I am trying to count the number of inversions that happen in the following implementation of a mergesort algorithm in Python, which uses just one simple function definition (i.e., one def statement for mergesort). I have commented this mergesort algorithm for clarity:

import csv

def safeint(val):
   try:
      return int(val)
   except ValueError:
      return val

list = []
with open('file.txt') as f:
    lines = csv.reader(f, delimiter='\n')
    for line in lines:
        line = map(safeint, line)
        list.append(line)

def mergesort(list):
    mid = len(list)//2  #MIDPOINT FOR DIVISION
    lft, rgt = list[:mid], list[mid:]
    if len(lft) > 1: lft = mergesort(lft)   #SORT BY HALVES
    if len(rgt) > 1: rgt = mergesort(rgt)
    res = []
    while lft and rgt:  #NEITHER HALF IS EMPTY
        if lft[-1] >=rgt[-1]:   #lft HAS GREATEST LAST VALUE
            res.append(lft.pop())   #APPEND IT
        else:   #rgt HAS GREATEST LAST VALUE
            res.append(rgt.pop())   #APPEND IT
    res.reverse()   #RESULT IS BACKWARD
    return (lft or rgt) + res   #ALSO ADD THE REMAINDER

print mergesort(list)

My input, file.txt, is of the form:

1
2
3
4
5
55
60
82
19

My output is (as expected):

[[1], [2], [3], [4], [5], [19], [55], [60], [82]]

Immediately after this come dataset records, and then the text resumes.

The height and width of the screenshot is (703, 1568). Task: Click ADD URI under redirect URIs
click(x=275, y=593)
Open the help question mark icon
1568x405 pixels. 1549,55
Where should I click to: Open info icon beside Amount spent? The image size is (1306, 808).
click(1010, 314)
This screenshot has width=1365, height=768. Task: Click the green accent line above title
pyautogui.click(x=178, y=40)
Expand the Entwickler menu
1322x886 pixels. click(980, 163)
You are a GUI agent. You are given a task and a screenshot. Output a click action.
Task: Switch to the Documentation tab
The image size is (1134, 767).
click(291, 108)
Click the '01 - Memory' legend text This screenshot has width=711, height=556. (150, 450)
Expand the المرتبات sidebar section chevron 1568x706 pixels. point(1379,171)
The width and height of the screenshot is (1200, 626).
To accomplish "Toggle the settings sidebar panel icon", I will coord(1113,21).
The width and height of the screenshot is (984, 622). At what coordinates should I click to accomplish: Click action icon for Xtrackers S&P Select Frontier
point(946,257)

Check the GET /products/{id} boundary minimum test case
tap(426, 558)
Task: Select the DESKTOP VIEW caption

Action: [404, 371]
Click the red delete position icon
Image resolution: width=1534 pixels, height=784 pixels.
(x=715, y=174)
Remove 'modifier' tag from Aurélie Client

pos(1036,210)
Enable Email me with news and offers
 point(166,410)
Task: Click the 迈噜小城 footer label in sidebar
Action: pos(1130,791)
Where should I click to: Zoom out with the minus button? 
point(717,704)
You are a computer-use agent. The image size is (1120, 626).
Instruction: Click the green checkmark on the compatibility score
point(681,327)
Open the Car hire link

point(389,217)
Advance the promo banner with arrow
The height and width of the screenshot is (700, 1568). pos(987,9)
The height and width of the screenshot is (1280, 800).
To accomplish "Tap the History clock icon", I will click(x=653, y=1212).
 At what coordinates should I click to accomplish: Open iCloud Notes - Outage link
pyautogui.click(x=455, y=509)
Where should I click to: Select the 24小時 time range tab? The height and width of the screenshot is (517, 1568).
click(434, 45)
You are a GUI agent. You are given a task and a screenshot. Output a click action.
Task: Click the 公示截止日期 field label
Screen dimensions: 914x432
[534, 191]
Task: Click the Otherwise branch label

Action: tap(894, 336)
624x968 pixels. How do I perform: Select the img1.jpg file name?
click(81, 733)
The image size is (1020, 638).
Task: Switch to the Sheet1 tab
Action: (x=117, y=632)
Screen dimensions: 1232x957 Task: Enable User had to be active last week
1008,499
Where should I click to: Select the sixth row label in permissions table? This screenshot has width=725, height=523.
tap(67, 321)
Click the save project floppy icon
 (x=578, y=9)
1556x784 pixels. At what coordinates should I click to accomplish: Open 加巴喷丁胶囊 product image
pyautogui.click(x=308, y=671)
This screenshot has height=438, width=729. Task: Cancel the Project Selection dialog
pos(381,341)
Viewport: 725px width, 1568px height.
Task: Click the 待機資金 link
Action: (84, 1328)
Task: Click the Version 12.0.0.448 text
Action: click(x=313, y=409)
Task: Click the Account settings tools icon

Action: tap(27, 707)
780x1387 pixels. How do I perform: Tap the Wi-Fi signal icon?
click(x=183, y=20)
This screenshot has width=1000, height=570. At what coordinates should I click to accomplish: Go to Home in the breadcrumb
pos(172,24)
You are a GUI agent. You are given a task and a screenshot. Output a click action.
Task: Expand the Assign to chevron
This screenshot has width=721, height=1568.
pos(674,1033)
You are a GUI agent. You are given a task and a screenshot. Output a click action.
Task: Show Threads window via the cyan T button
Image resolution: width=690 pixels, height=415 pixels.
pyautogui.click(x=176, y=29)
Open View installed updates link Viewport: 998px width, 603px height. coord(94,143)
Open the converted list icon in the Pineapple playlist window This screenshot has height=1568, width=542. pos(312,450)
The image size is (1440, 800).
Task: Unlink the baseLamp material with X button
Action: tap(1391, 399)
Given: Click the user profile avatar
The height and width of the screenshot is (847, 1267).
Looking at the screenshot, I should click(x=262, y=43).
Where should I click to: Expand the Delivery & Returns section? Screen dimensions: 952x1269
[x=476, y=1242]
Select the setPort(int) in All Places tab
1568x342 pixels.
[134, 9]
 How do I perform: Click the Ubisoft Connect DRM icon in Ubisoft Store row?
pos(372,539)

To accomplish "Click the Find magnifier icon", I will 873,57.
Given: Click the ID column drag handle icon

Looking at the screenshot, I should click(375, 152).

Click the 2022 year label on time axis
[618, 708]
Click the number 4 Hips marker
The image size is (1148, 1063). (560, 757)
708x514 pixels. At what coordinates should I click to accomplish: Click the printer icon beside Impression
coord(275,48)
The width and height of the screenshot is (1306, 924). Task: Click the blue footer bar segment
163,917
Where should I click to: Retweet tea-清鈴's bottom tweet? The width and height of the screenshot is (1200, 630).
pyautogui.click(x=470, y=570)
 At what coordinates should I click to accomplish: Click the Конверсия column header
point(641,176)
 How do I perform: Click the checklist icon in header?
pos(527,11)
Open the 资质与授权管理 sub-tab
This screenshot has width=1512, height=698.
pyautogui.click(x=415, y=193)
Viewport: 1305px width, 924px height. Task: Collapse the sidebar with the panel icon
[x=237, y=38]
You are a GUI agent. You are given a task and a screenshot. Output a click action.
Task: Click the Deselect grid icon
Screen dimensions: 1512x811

Is it possible to incorporate an "inversions calculator" into this code without adding extra def statements? There's already plenty multi-function examples online, for example: Counting Inversions Using Merge Sort, https://codereview.stackexchange.com/questions/12922/inversion-count-using-merge-sort

Can we be more succinct than this?

1

1 Answers

0
votes

Python-ish pseudocode:

while lft and rgt:  #NEITHER HALF IS EMPTY
    if lft[-1] >=rgt[-1]:   #lft HAS GREATEST LAST VALUE
        # if the last of lft is greater than the last of rgt (which is sorted),
        # then it is also greater than everything before the last element of rgt, 
        # so it generates as many inversions as the remaining elements in rgt
        inversions += len(rgt)
        res.append(lft.pop())   #APPEND IT
    else:   #rgt HAS GREATEST LAST VALUE
        res.append(rgt.pop())   #APPEND IT

Where inversions is either a global, a parameter (for example make it a 1 element list so it's mutable) or something that you return (make sure to return the sum of inversions in both halves in that case).